### [TASK DETAILS]
I'd like every record written out again, exactly as it is.

Stored records
++++++++++++++++++++

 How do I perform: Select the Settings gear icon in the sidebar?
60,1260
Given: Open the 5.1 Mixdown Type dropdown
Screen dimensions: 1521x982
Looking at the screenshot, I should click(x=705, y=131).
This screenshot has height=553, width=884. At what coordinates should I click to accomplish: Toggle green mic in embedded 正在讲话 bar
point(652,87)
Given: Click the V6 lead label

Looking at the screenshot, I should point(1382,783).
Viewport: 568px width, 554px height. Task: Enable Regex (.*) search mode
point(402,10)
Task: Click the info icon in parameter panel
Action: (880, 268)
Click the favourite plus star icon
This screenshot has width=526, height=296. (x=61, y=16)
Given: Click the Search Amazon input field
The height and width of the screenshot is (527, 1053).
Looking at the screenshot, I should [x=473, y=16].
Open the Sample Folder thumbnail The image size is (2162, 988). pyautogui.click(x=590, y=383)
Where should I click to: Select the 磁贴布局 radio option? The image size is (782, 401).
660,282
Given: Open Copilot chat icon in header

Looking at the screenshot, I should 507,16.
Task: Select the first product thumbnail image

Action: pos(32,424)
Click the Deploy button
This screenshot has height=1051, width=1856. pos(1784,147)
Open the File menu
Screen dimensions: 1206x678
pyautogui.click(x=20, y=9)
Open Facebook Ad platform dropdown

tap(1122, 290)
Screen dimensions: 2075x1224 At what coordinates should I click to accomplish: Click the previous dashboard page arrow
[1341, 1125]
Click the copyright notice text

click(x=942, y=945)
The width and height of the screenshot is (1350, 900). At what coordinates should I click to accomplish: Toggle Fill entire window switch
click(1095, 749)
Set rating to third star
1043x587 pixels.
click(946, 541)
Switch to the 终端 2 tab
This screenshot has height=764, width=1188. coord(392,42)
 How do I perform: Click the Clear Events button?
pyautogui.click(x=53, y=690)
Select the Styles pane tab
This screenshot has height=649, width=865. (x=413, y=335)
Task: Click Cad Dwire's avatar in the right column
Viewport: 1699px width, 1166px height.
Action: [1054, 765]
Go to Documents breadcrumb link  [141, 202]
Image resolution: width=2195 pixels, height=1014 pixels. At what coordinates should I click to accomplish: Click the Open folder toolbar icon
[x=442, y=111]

++++++++++++++++++++

### [EXERCISE SOLUTION]
 How do I perform: Select the Settings gear icon in the sidebar?
60,1260
Given: Open the 5.1 Mixdown Type dropdown
Screen dimensions: 1521x982
Looking at the screenshot, I should click(x=705, y=131).
This screenshot has height=553, width=884. At what coordinates should I click to accomplish: Toggle green mic in embedded 正在讲话 bar
point(652,87)
Given: Click the V6 lead label

Looking at the screenshot, I should point(1382,783).
Viewport: 568px width, 554px height. Task: Enable Regex (.*) search mode
point(402,10)
Task: Click the info icon in parameter panel
Action: (880, 268)
Click the favourite plus star icon
This screenshot has width=526, height=296. (x=61, y=16)
Given: Click the Search Amazon input field
The height and width of the screenshot is (527, 1053).
Looking at the screenshot, I should [x=473, y=16].
Open the Sample Folder thumbnail The image size is (2162, 988). pyautogui.click(x=590, y=383)
Where should I click to: Select the 磁贴布局 radio option? The image size is (782, 401).
660,282
Given: Open Copilot chat icon in header

Looking at the screenshot, I should 507,16.
Task: Select the first product thumbnail image

Action: pos(32,424)
Click the Deploy button
This screenshot has height=1051, width=1856. pos(1784,147)
Open the File menu
Screen dimensions: 1206x678
pyautogui.click(x=20, y=9)
Open Facebook Ad platform dropdown

tap(1122, 290)
Screen dimensions: 2075x1224 At what coordinates should I click to accomplish: Click the previous dashboard page arrow
[1341, 1125]
Click the copyright notice text

click(x=942, y=945)
The width and height of the screenshot is (1350, 900). At what coordinates should I click to accomplish: Toggle Fill entire window switch
click(1095, 749)
Set rating to third star
1043x587 pixels.
click(946, 541)
Switch to the 终端 2 tab
This screenshot has height=764, width=1188. coord(392,42)
 How do I perform: Click the Clear Events button?
pyautogui.click(x=53, y=690)
Select the Styles pane tab
This screenshot has height=649, width=865. (x=413, y=335)
Task: Click Cad Dwire's avatar in the right column
Viewport: 1699px width, 1166px height.
Action: [1054, 765]
Go to Documents breadcrumb link  [141, 202]
Image resolution: width=2195 pixels, height=1014 pixels. At what coordinates should I click to accomplish: Click the Open folder toolbar icon
[x=442, y=111]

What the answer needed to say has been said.